As the school year gets deeper as the calendar turns from September to October we often are asks for tips on how we can stay in front of the curve or gain ground looking for new opportunities. One thing that we always remind people…anybody…about is how to make your narrative unique so people fully remember and understand the things that make you, you.
Some of those pieces are by doing the little things like handwritten notes, special business cards, or leave behinds that we find that ping our attention starved memories when we leave a place. I love that one of the oldest restaurants in New York, Keens Steakhouse, leaves notepads on tables you can take away or jot down messages with. This summer when visiting the Harry Truman library we found “Ballot cards” that kids could fill out or take home that had fun little questions that would also remind them of the value of voting. There were also these buttons as leave behinds at The Paley Center for Media as part of the 25th anniversary of The West Wing. Subtle but important messages for people to have when they left the room, no?
Back to the individual narrative, or the company narrative, the “standing out” part surfaced again this weekend when I read about 12 year old Dashel Prywes of Tenafly, NJ. According to a fun story by Megan Burrow, Dashel would play for hours with magnetic building tiles at his grandmother’s house, stacking them up until they all came crashing down. Earlier this month, Dashel, now a seventh grader at Tenafly Middle School, used more than 2,600 of those tiles to set a Guinness World Record — building a tower that reached more than 50 feet before it tumbled to the ground. The 12-year-old from Tenafly wanted to set the record for the tallest Magna-Tiles tower to bring attention to childhood chronic kidney disease, a condition he was diagnosed with at the age of 5.
What made it even more intriguing was that he set a record that did not exist before, since no one had ever tried to stack the tiles at this height before anywhere. His “thing” not only makes him unique, but he found a way to use it to amplify a message and help battle a disease. He found part of his narrative at a young age.
Maybe not at that scale or amount of exposure, but I see this all the time. There is the story I often tell about “The Sports Haiku guy” who I met at the MIT Sloan analytics conference. He wrote, and published, haiku’s about sports every day. That was his thing. There is our friend Dylan Sadiq, “The College Cuber,” a first-generation graduate of Rutgers School of Engineering who took his skill doing Rubik’s cubes and has made it into a custom art business because he amplified a skill he had. There are thousands…millions…of people who found their avocation and were able to make it the leave behind of impact, small and large. And we all have it.
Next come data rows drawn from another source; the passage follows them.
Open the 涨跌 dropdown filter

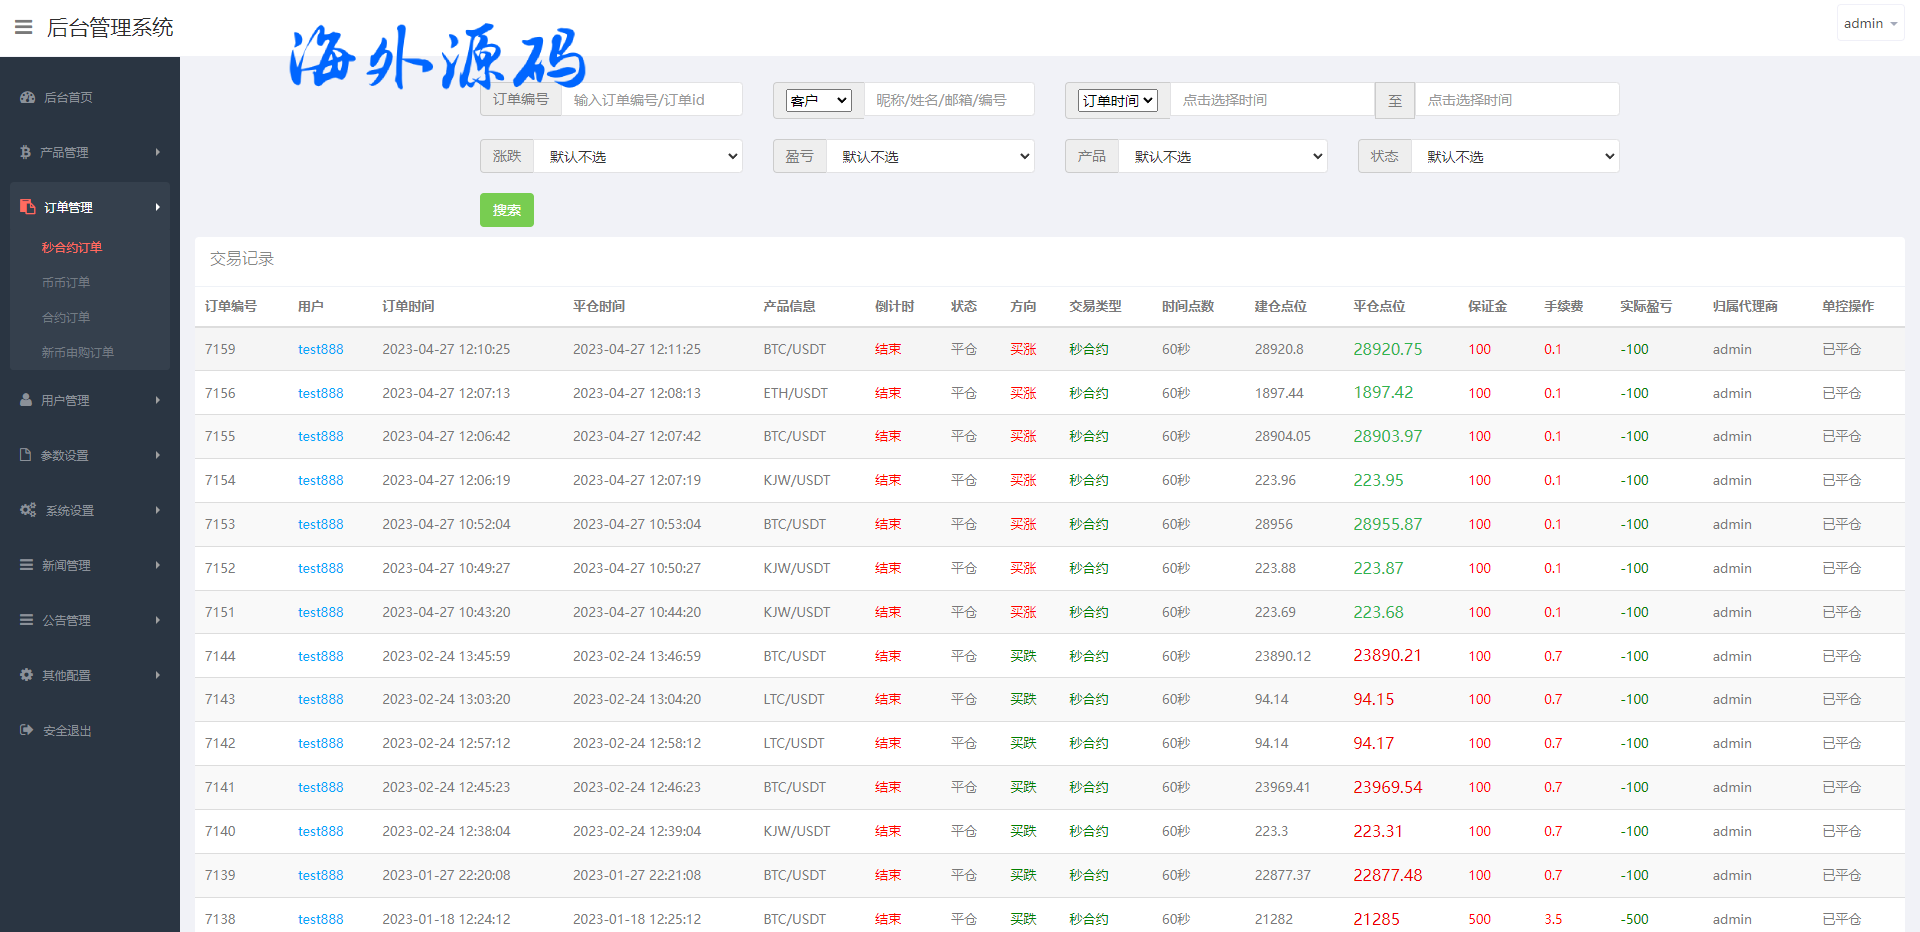click(x=638, y=156)
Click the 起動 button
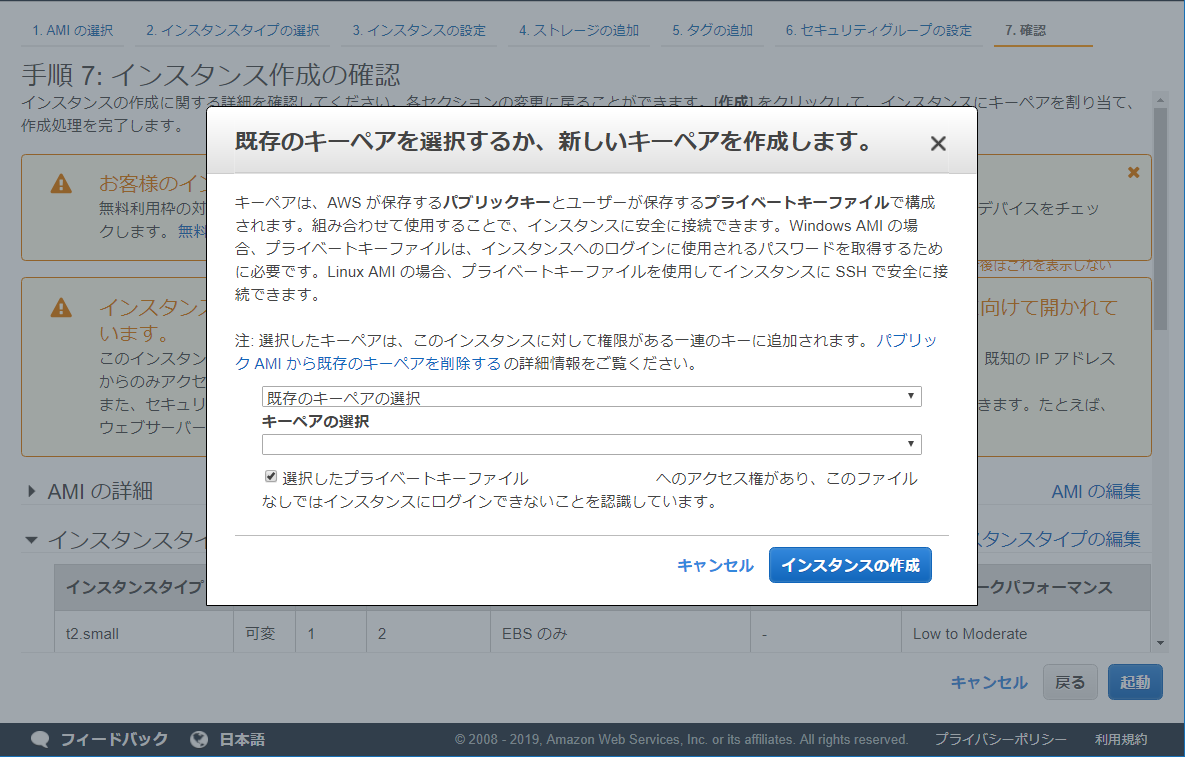The image size is (1185, 757). pyautogui.click(x=1134, y=682)
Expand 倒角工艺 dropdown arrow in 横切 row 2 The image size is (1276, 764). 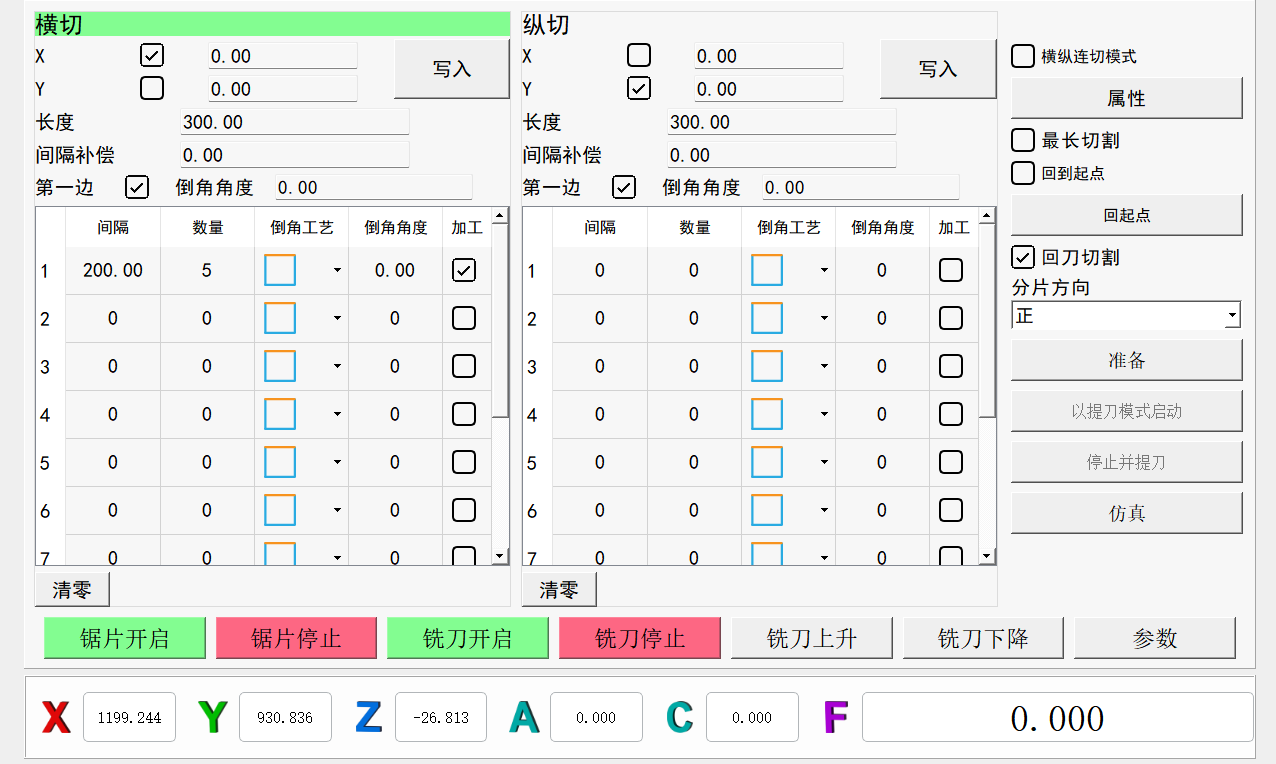[x=337, y=318]
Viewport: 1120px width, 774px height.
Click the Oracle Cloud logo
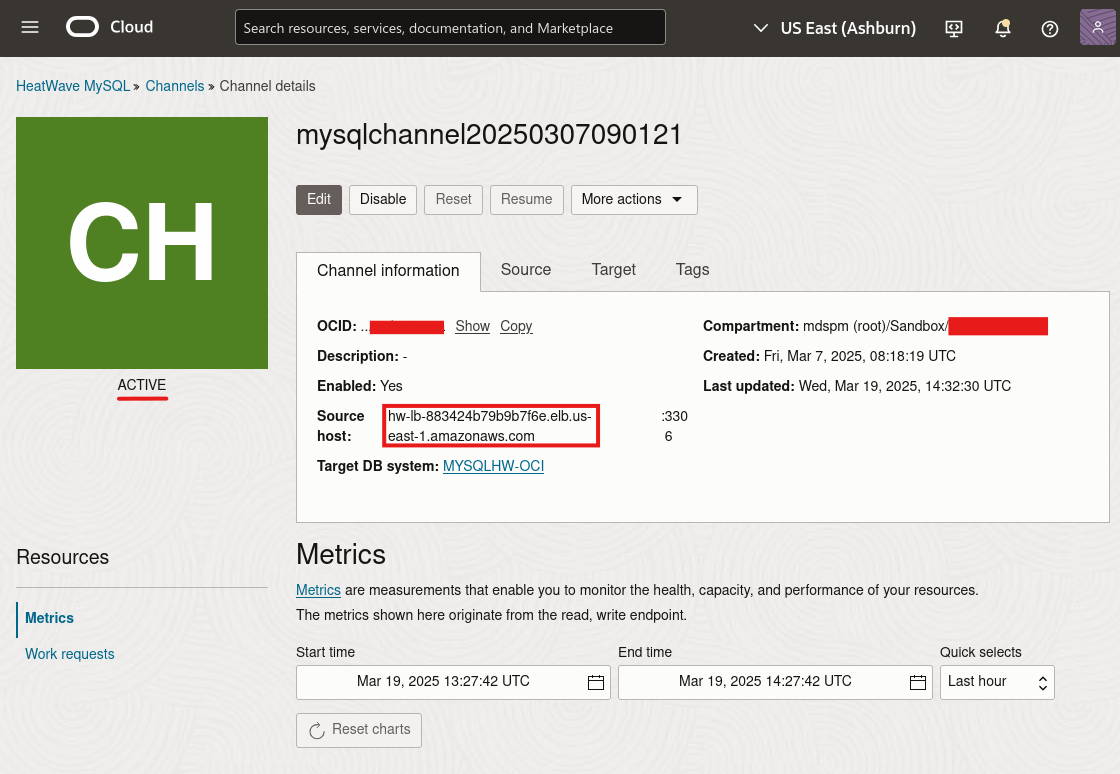click(110, 27)
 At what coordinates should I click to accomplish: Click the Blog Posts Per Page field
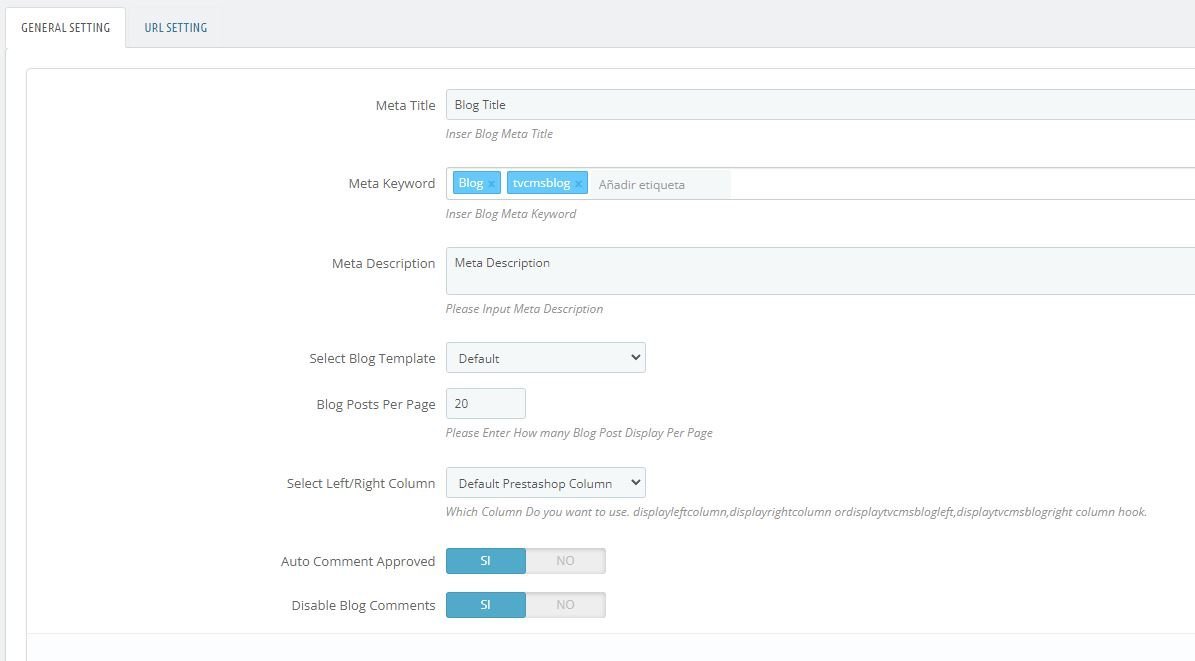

Now it’s not easy to find that difference. It takes thought, time and doggedness as well as trial and error, and it may not be as unique as stacking tiles or writing poetry, but it may be something we wear, we enjoy, we share, a cause we tie to, a song we use, a style of writing we have. It also doesn’t have to be demonstrably public, it can be subtle and authentic, but it makes us all memorable, whether that it to millions or just one person. It’s the specialness we all have, just like Dashel found.
It is also not something to obsess over, its something to note and shape over time, what makes us, us. So when asked by someone “How do I find my calling?” or “How do I get a job,” don’t use cliché’s about passions and purpose. Ask them what makes them unique? Listen to their cues, note what they do, and help them shape the story. It’s probably a cool one they hadn’t thought about fully just yet, but when they do, the road becomes a lot clearer not just for them but for you, since you helped pass the idea along.
Lot’s of great stories out there, just ask someone what theirs is.